— Start DATASET EXCERPTS —

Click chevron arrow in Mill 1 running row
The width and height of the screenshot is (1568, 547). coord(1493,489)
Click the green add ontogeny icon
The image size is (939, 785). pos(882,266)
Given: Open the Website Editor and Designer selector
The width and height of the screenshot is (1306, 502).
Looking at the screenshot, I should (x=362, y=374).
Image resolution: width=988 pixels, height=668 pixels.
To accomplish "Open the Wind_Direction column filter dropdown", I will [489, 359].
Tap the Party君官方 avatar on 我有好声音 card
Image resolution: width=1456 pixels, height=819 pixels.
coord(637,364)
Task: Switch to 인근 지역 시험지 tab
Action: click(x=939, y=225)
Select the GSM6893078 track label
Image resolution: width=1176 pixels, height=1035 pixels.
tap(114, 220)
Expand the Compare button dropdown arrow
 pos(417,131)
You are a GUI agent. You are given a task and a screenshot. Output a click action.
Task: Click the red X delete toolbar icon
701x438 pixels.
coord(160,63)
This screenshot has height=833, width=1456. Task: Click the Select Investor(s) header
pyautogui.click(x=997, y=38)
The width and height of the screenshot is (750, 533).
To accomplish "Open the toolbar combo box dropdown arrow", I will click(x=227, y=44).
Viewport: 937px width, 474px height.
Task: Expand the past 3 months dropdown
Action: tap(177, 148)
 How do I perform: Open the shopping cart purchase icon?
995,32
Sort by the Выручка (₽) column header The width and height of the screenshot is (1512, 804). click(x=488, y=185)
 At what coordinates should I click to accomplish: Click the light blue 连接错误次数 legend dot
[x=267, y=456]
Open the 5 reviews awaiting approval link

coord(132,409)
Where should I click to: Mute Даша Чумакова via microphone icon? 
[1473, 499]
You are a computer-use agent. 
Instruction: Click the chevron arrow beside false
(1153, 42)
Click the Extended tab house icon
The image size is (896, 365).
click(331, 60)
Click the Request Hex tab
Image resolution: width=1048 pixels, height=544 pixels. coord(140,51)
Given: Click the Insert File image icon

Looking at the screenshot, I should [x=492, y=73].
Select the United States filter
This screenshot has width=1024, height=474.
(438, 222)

— End DATASET EXCERPTS —

**GOAL**
Copy every one of the rows above word for word, keeping all characters and line breaks unchanged.

**RESULT OF THE EXERCISE**
Click chevron arrow in Mill 1 running row
The width and height of the screenshot is (1568, 547). coord(1493,489)
Click the green add ontogeny icon
The image size is (939, 785). pos(882,266)
Given: Open the Website Editor and Designer selector
The width and height of the screenshot is (1306, 502).
Looking at the screenshot, I should (x=362, y=374).
Image resolution: width=988 pixels, height=668 pixels.
To accomplish "Open the Wind_Direction column filter dropdown", I will [489, 359].
Tap the Party君官方 avatar on 我有好声音 card
Image resolution: width=1456 pixels, height=819 pixels.
coord(637,364)
Task: Switch to 인근 지역 시험지 tab
Action: click(x=939, y=225)
Select the GSM6893078 track label
Image resolution: width=1176 pixels, height=1035 pixels.
tap(114, 220)
Expand the Compare button dropdown arrow
 pos(417,131)
You are a GUI agent. You are given a task and a screenshot. Output a click action.
Task: Click the red X delete toolbar icon
701x438 pixels.
coord(160,63)
This screenshot has height=833, width=1456. Task: Click the Select Investor(s) header
pyautogui.click(x=997, y=38)
The width and height of the screenshot is (750, 533).
To accomplish "Open the toolbar combo box dropdown arrow", I will click(x=227, y=44).
Viewport: 937px width, 474px height.
Task: Expand the past 3 months dropdown
Action: tap(177, 148)
 How do I perform: Open the shopping cart purchase icon?
995,32
Sort by the Выручка (₽) column header The width and height of the screenshot is (1512, 804). click(x=488, y=185)
 At what coordinates should I click to accomplish: Click the light blue 连接错误次数 legend dot
[x=267, y=456]
Open the 5 reviews awaiting approval link

coord(132,409)
Where should I click to: Mute Даша Чумакова via microphone icon? 
[1473, 499]
You are a computer-use agent. 
Instruction: Click the chevron arrow beside false
(1153, 42)
Click the Extended tab house icon
The image size is (896, 365).
click(331, 60)
Click the Request Hex tab
Image resolution: width=1048 pixels, height=544 pixels. coord(140,51)
Given: Click the Insert File image icon

Looking at the screenshot, I should [x=492, y=73].
Select the United States filter
This screenshot has width=1024, height=474.
(438, 222)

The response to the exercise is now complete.